Question

A circular coil of mean radius of $7{\text{ }}cm$ and having $4000$ turns is rotated at the rate of $1800$ revolutions per minute in the earth’s magnetic field ($B = 0.5{\text{ }}gauss$), the peak value of emf induced in coil will be?
A. $1.158{\text{ }}V$
B. $0.58{\text{ }}V$
C. $0.29{\text{ }}V$
D. $5.8{\text{ }}V$

Answer 1

Hint: In the given question we have to find the peak value of the emf induced in the coil. We have to convert the magnetic field in the SI unit, as the answers are mentioned in the SI unit. Then, we have to find the area of the circular coil and the angular velocity in sec.

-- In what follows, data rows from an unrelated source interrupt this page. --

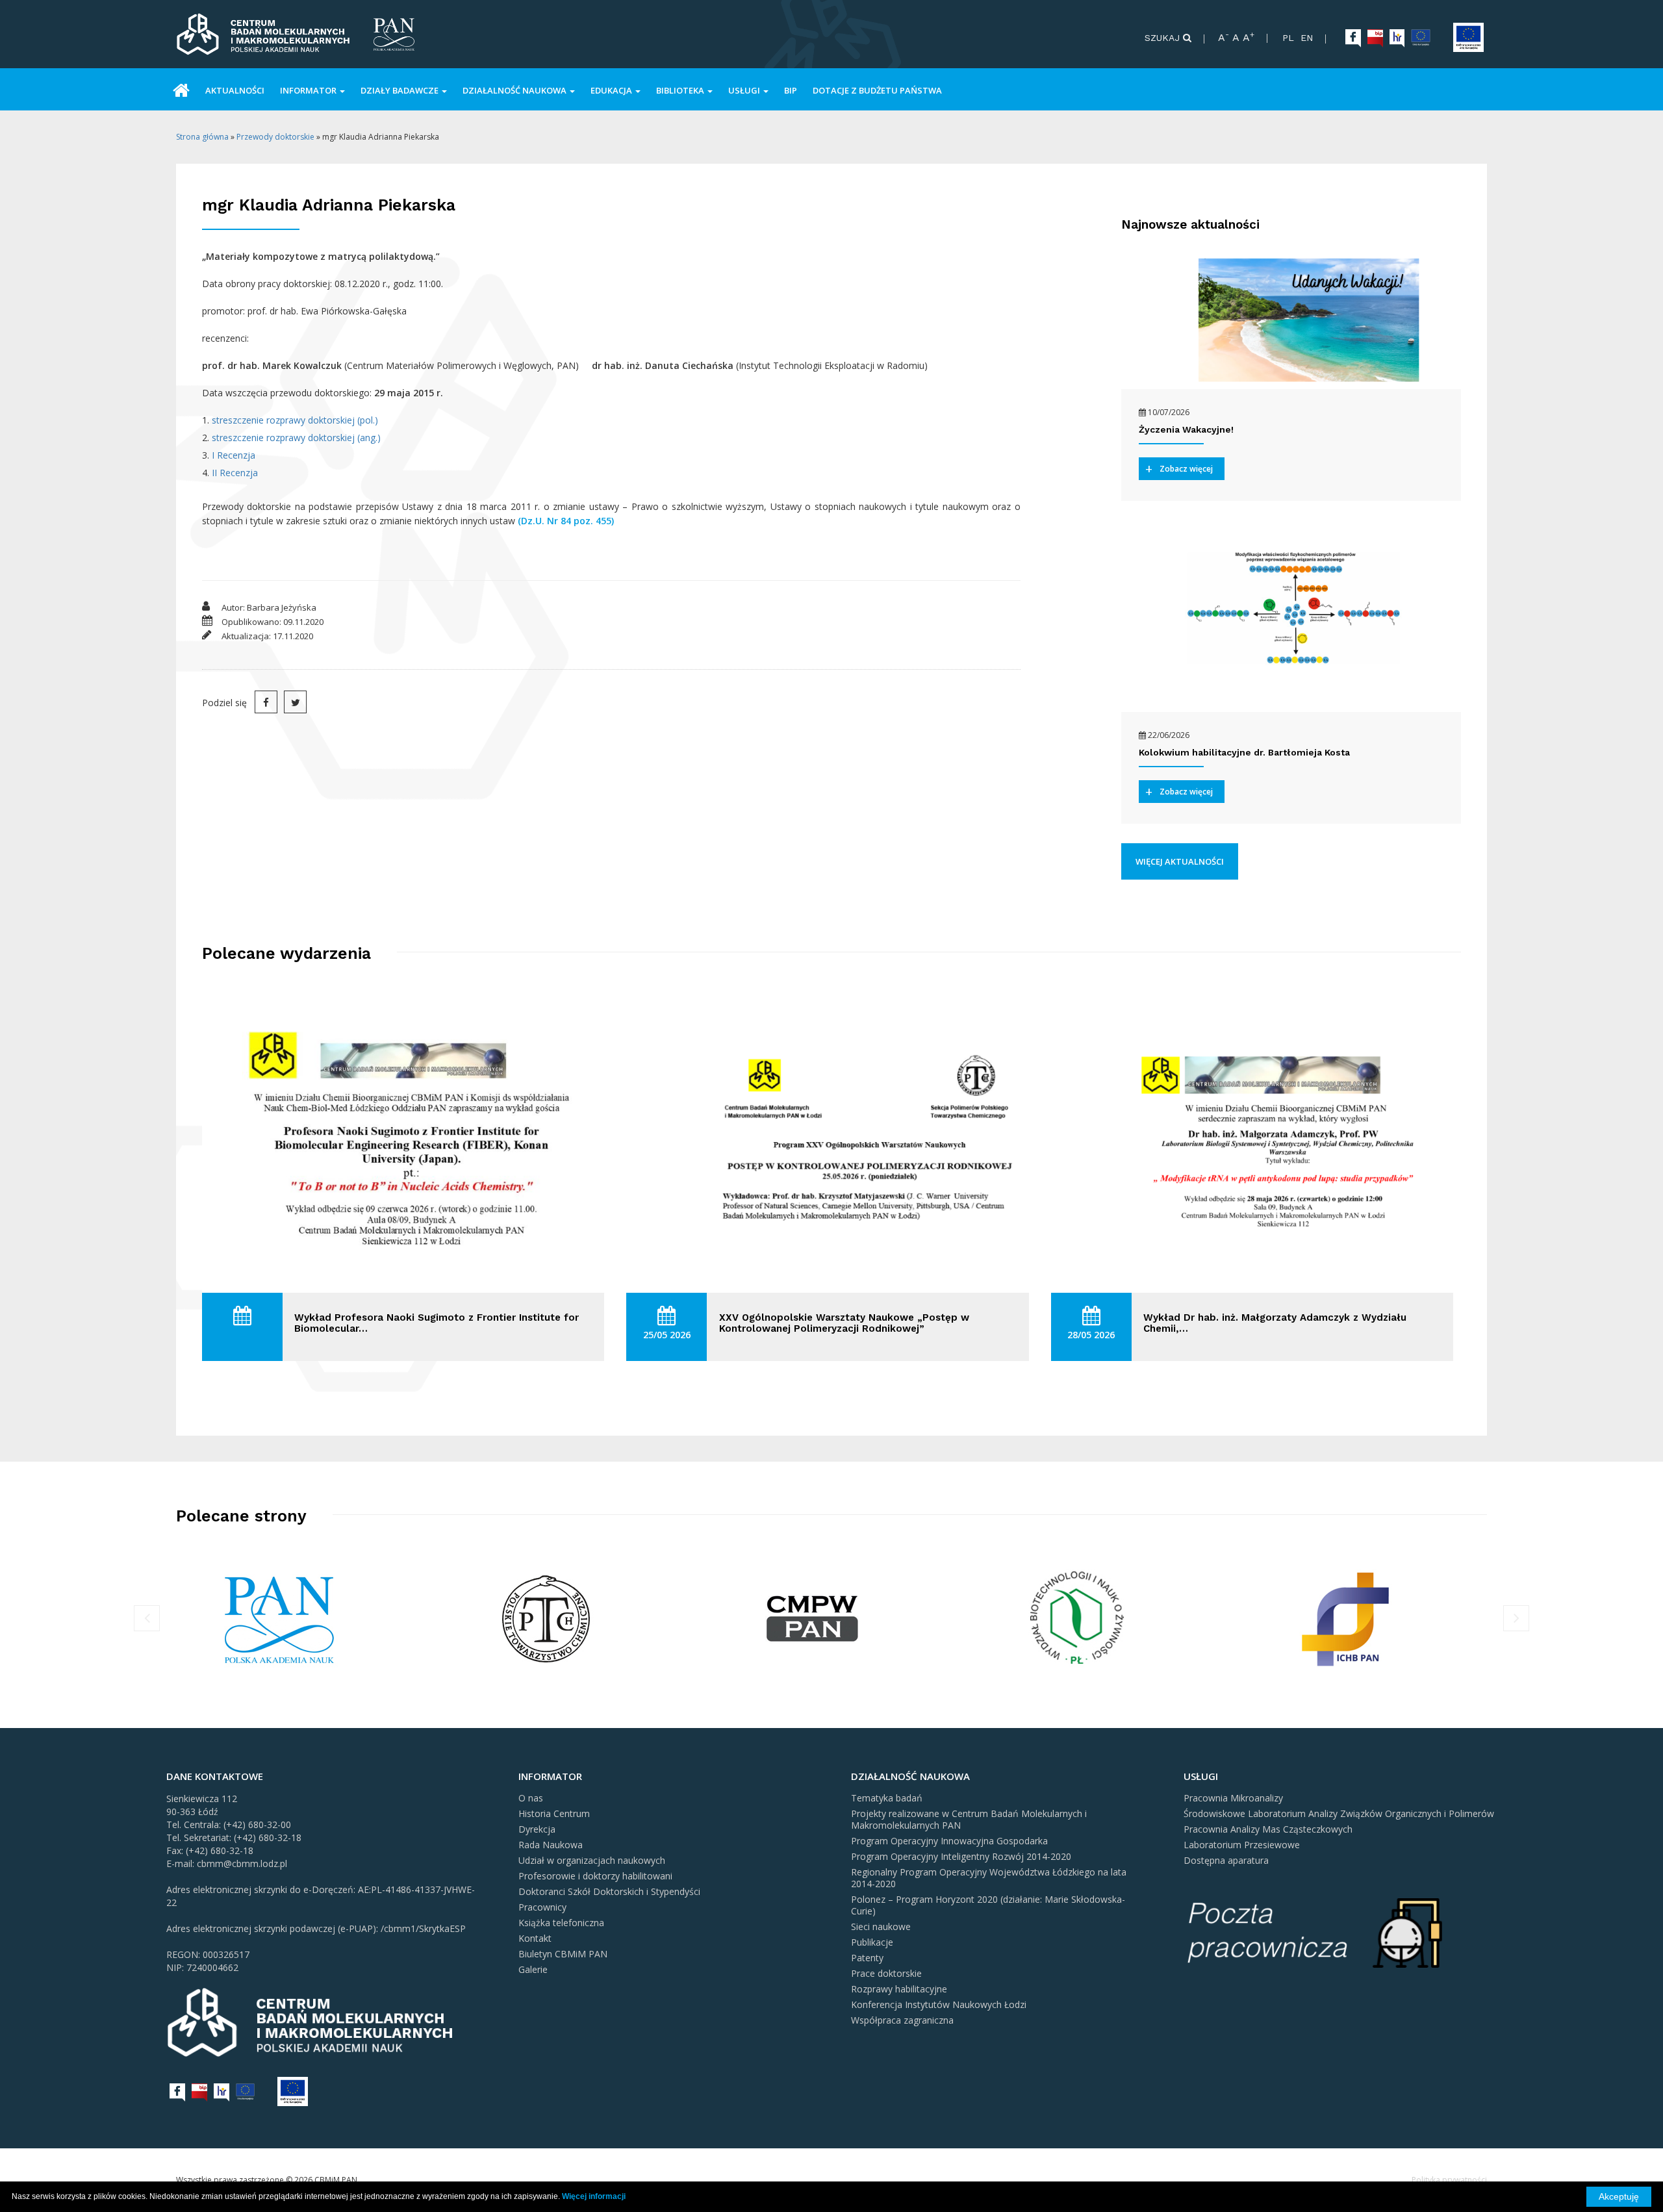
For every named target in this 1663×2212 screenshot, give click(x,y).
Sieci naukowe (881, 1926)
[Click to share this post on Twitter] (295, 702)
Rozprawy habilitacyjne (899, 1989)
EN (1307, 37)
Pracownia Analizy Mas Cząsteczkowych (1268, 1829)
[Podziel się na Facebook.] (266, 702)
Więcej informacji (594, 2196)
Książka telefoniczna (561, 1922)
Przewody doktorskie (275, 136)
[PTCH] (280, 1617)
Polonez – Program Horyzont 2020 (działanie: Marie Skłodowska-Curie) (988, 1905)
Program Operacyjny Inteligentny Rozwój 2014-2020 (961, 1856)
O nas (530, 1798)
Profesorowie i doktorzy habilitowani (595, 1876)
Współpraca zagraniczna (902, 2020)
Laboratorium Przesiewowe (1242, 1844)
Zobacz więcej (1186, 468)
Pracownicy (542, 1907)
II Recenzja (235, 472)
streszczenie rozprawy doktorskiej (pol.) (295, 420)
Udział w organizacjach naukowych (591, 1860)
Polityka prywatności (1449, 2179)
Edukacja (612, 90)
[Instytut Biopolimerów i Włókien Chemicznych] (1344, 1617)
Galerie (533, 1969)
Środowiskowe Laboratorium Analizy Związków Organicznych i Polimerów (1339, 1813)
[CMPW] (546, 1617)
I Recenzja (233, 455)
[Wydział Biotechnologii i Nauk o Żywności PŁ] (812, 1617)
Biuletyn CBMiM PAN (562, 1954)
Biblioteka (681, 90)
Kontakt (535, 1938)
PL (1288, 37)
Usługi (745, 90)
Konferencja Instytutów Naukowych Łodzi (938, 2004)
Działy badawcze (400, 90)
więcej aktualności (1180, 861)
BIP (790, 90)
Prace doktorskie (886, 1973)
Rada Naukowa (550, 1844)
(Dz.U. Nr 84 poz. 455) (566, 521)
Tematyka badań (886, 1798)
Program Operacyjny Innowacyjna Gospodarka (949, 1841)
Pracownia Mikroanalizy (1233, 1798)
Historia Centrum (554, 1813)
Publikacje (872, 1942)
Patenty (867, 1957)
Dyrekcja (536, 1829)
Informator (309, 90)
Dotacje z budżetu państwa (877, 90)
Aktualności (234, 90)
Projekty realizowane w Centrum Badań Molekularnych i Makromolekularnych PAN (969, 1819)
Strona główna (202, 136)
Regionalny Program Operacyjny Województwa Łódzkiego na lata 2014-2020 (988, 1878)
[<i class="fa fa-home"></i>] (181, 89)
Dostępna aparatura (1226, 1860)
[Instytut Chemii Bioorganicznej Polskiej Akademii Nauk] (1078, 1617)
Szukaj (1164, 37)
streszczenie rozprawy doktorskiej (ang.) (296, 437)
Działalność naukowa (515, 90)
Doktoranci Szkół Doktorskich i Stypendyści (609, 1891)
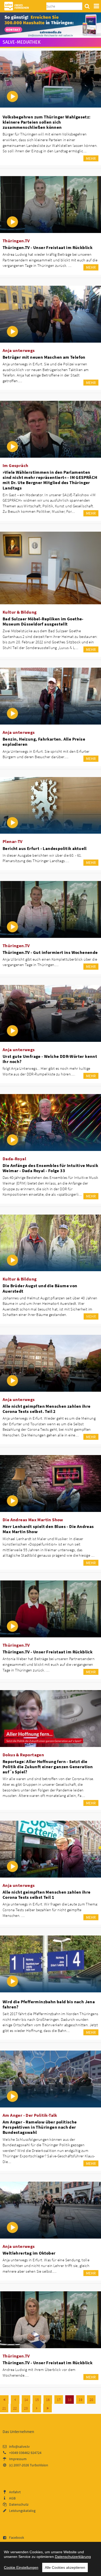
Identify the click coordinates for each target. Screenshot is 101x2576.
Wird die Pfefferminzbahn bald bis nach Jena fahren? (49, 2004)
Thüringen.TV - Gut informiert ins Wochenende (50, 952)
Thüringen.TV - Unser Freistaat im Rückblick (47, 247)
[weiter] (36, 2408)
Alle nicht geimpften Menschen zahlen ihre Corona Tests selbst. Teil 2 (46, 1408)
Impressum (18, 2459)
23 (26, 2408)
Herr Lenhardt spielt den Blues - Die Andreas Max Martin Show (48, 1529)
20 (91, 2399)
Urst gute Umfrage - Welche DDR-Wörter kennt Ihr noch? (50, 1058)
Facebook (16, 2537)
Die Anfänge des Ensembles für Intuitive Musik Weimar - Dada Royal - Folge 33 (50, 1168)
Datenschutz (18, 2504)
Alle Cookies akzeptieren (65, 2567)
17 (59, 2399)
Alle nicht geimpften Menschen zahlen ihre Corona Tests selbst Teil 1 (46, 1894)
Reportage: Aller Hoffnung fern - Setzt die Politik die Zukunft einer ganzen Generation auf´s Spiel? (48, 1767)
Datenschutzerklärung (73, 2557)
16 (48, 2399)
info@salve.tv (19, 2446)
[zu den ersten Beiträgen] (4, 2399)
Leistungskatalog (22, 2510)
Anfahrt (15, 2492)
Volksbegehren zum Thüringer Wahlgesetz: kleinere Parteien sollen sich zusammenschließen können (47, 122)
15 (37, 2399)
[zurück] (15, 2399)
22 (15, 2408)
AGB (12, 2498)
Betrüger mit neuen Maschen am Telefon (44, 357)
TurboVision (39, 2465)
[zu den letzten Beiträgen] (47, 2408)
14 (26, 2399)
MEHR (91, 158)
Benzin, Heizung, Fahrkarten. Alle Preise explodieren (44, 741)
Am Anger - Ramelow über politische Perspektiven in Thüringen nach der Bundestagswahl (40, 2127)
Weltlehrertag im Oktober (29, 2253)
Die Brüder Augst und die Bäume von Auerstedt (40, 1288)
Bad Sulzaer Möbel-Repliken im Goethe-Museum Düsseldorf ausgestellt (43, 621)
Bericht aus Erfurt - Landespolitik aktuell (45, 848)
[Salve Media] (50, 24)
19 (80, 2399)
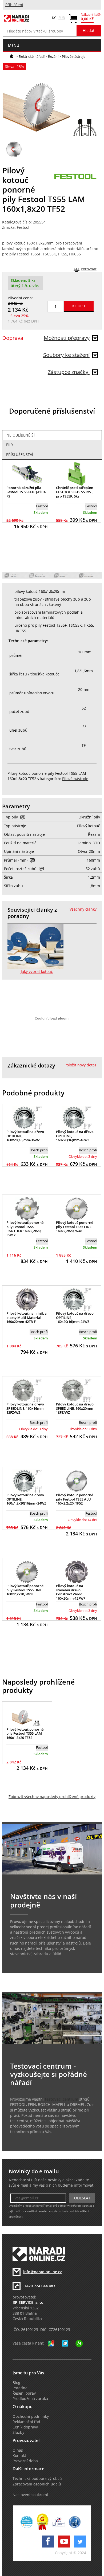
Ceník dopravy (25, 2427)
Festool (23, 227)
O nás (18, 2450)
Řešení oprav (24, 2393)
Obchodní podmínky (31, 2416)
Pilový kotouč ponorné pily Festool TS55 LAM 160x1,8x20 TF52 (24, 1733)
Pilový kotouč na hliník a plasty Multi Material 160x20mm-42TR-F (26, 1317)
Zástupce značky (69, 372)
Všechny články (83, 909)
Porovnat (89, 269)
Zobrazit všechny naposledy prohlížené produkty (52, 1796)
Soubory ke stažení (66, 354)
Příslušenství (19, 454)
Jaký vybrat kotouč (37, 971)
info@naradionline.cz (42, 2271)
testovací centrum (61, 2099)
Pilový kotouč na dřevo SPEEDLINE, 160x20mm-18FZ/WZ (75, 1408)
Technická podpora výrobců (37, 2478)
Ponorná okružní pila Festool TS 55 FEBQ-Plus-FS (26, 491)
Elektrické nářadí (31, 56)
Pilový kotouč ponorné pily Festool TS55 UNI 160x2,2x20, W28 (24, 1589)
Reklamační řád (26, 2421)
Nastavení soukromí (30, 2494)
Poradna (20, 2388)
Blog (16, 2382)
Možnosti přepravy (67, 337)
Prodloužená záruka (30, 2398)
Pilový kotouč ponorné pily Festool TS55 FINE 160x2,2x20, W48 (74, 1226)
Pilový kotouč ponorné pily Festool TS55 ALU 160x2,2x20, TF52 (74, 1499)
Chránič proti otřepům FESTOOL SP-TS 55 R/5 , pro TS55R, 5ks (74, 491)
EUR (61, 17)
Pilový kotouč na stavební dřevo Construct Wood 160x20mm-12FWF (70, 1592)
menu (13, 45)
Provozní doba (25, 2461)
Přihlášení (14, 4)
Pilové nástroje (73, 56)
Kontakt (19, 2455)
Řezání (53, 56)
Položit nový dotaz (81, 1065)
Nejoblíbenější (20, 435)
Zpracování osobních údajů (37, 2484)
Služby (18, 2432)
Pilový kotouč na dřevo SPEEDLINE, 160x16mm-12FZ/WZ (25, 1408)
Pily (9, 444)
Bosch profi (39, 1150)
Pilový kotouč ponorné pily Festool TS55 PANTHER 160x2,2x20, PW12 (24, 1228)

Then by substituting the values of all the variables in the relation between emf induced, magnetic field, area, number of turns and angular velocity, we will find the solution.

Formula Used:
The maximum value of induced emf which is the peak emf in the coil with the help of the formula,
$e = BAn\omega \cos \omega t$
The variables are defined as,
$e = $maximum induced emf
$B = $ magnetic field due to the coil
$A = $ Area of the coil
$n = $ number of turns in the coil
$\omega = $ angular velocity

Complete step by step answer:
The Earth’s magnetic field,
$B = 0.5{\text{ }}gauss \\
\Rightarrow B= 0.5 \times {10^{ - 4}}{\text{ }}\dfrac{{Wb}}{{{m^2}}}$
The radius $r$ of the coil$ = 7{\text{ }}cm = 0.07{\text{ }}m$
Thus, the area $A$ of the coil$ = \pi {\left( {7 \times {{10}^{ - 2}}} \right)^2} = 154 \times {10^{ - 4}}{\text{ }}{m^2}$
The rate of rotation is,
$f = 1800{\text{ }}{\min ^{ - 1}} \\
\Rightarrow f = \dfrac{{1800}}{{60}}{\text{ }}{\sec ^{ - 1}} \\
\Rightarrow f = 30{\text{ }}{\sec ^{ - 1}}$

Thus, the angular velocity,
$\omega = 2\pi f \\
\Rightarrow \omega = 60\pi {\text{ }}rad.{s^{ - 1}}$
The number of turns of the coil is $n = 4000$. Now, we have to find the maximum value of induced emf which is the peak emf in the coil with the help of the formula,
$e = BAn\omega \cos \omega t$
The value is at peak when $\cos \omega t = 1$. Substituting all the values in the equation we get,
$e = 0.5 \times {10^{ - 4}} \times 154 \times {10^{ - 4}} \times 4000 \times 60\pi \\
\therefore e = 0.58\,V$
So, the peak value of emf induced in the coil is $0.58{\text{ }}V$.

Therefore, the correct option is B.

Note: It must be noted that the maximum emf induced in a coil is the peak value of emf when the cosine angle associated with it is at its highest value which is $1$. We must convert all the values into a standard unit as different units provide a different value which cannot be considered as standard, also the answer is in SI unit, so we must convert them to SI units for the ease of calculation.